▶ **Page text**:

......

Reputation: 25
I have a simple question for PySpark hash function.
I have checked that in Scala, Spark uses murmur3hash based on Hash function in spark.
I want to know what algorithm is exactly used for hash function in PySpark (https://spark.apache.org/docs/latest/api/python/_modules/pyspark/sql/functions.html#hash).
Could anyone answer this question? I also want to know the code that says the algorithm used in PySpark hash function.
Upvotes: 1
Views: 3330
Reputation: 191
Please note that reproducing the hash values outside PySpark is not trivial, at least in python. PySpark uses an implementation of this algorithm which doesn't give the same result when the libraries are run in python.

......

▶ **Available data**:

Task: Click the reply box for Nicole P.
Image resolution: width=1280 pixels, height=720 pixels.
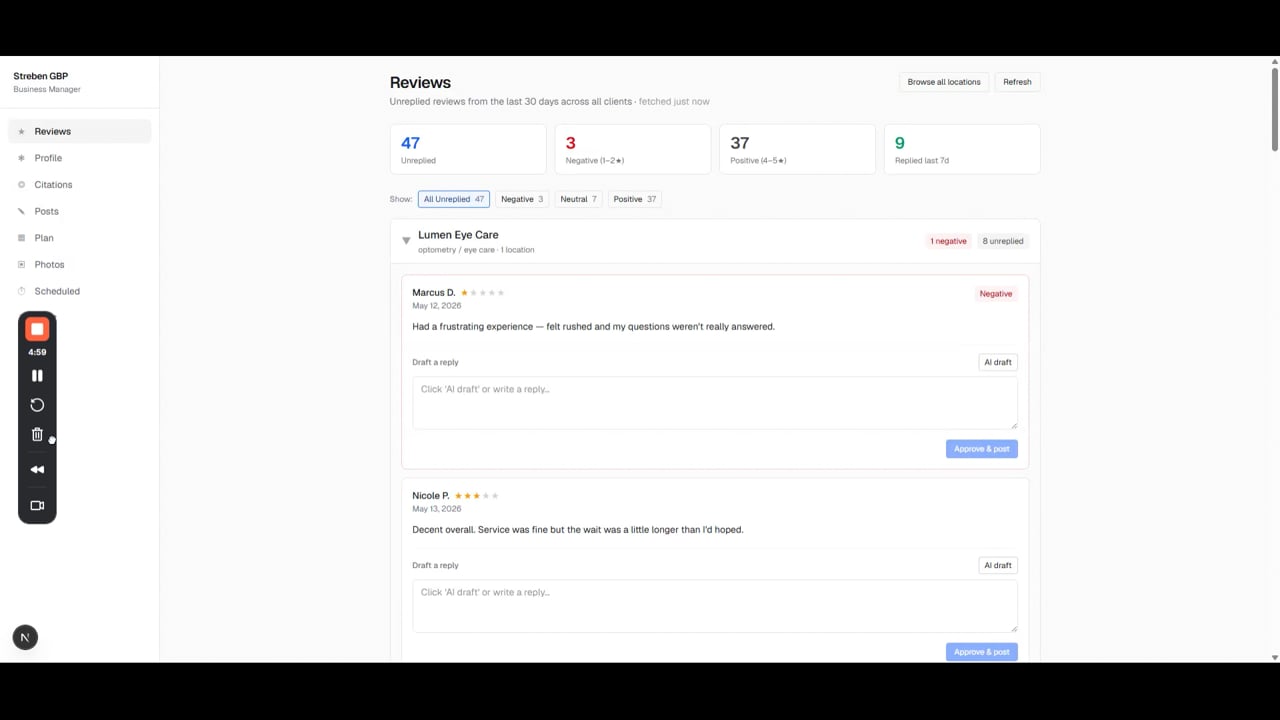Action: [715, 606]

......

▶ **Set task**: Continue the thread about the PySpark hash function from its last sentence. The data has no connection to the thread about the PySpark hash function.

▶ **Right answer**:
Even Scala & PySpark's hash algorithms aren't directly compatible. The reason for this is explained in https://stackoverflow.com/a/46472986/10999642
So if reproducibility in python is important, you can use python's in-built hash function, like so:
udf_hash = F.udf(lambda val: hash(val), T.LongType())
df = df.withColumn("hash", udf_hash("<column name>"))
Upvotes: 2
Reputation: 42402
Pyspark is just a wrapper around the Scala Spark code. I believe it uses the same hash function as in Scala Spark.
In your link to the source code, you can see that it calls sc._jvm.functions.hash
, which essentially points to the equivalent function in the Scala source code (inside the "JVM").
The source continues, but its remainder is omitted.